The petition stated how the developer’s proposed living wage goes against “the community’s standards.”

“In that project, the way they described the living wage they exclude half of the workers that work at the hotel,” Torres said.

Last year, the City Council compromised on a living wage for future workers at the 285-room hotel at 710 Wilshire Blvd., which left neither business interests nor labor advocates happy. The council approved a wage rate of $11.29 or $12.54 per hour, depending on whether workers also received benefits. Tipped workers were excluded from the provision. The rate was a midpoint between developer Alexander Gorby’s initial offer of $10.64 and $11.89 per hour depending on benefits and a flat $14.97 per hour that workers rights advocates sought. Unite Here! filed a petition for a referendum against the City Council’s decision and began gathering signatures last year. However, one week later the developer agreed to give the union a crack at organizing its future employees.

In the petition turned in on Friday, workers asked for the minimum wage to be raised to $15 per hour, or about $2 more than what has been proposed so far. Torres said when the price of living goes up, the wages go up as well.

“The developer [OTO Development] seeks to reduce the living wage every three years if so desired,” the petition wrote. “After a long recession, the cost of living is projected to increase, and the living wage should follow these projections.

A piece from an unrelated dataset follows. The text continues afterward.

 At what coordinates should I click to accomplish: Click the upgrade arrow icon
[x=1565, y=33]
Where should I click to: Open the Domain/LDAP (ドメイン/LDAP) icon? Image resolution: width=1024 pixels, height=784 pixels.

There should be no reduction in the wages.”

Moreover, she said the issues surrounding local hiring and job training the union raised at the Planning Commission last month haven’t been resolved either.

At the meeting, union and city officials were concerned the proposals weren’t addressing many of the community benefits associated with the development agreements and also thought local hiring was key. In the end, commissioners asked developers to come back with changes. OTO Development is expected to go back in front of the commission in early October, officials said.

Commissioner Sue Himmelrich said the commission’s concerns were the failure of the developer to reach agreement with city officials on community benefits such as reducing project parking demand and vehicular trips in the area; certain design elements and the developer’s failure to reach out to the local group that’s training youth to work in the hotels.

At the commission meeting, city officials were recommending that the developer contribute to the Colorado Esplanade, a transit mall planned for the area west of the proposed hotels. OTO Development offered a one-time contribution of $300,000 to go toward the esplanade and other projects around town. Commissioners asked them to double that amount.

Torres said feedback from City Hall has been “positive.”

“We believe the city wants to represent the interests of the community and we believe the community is supportive of this,” Torres said. “When we met with them, they were very positive and we are going to have future ongoing discussions with the leadership to make sure those needs are met.”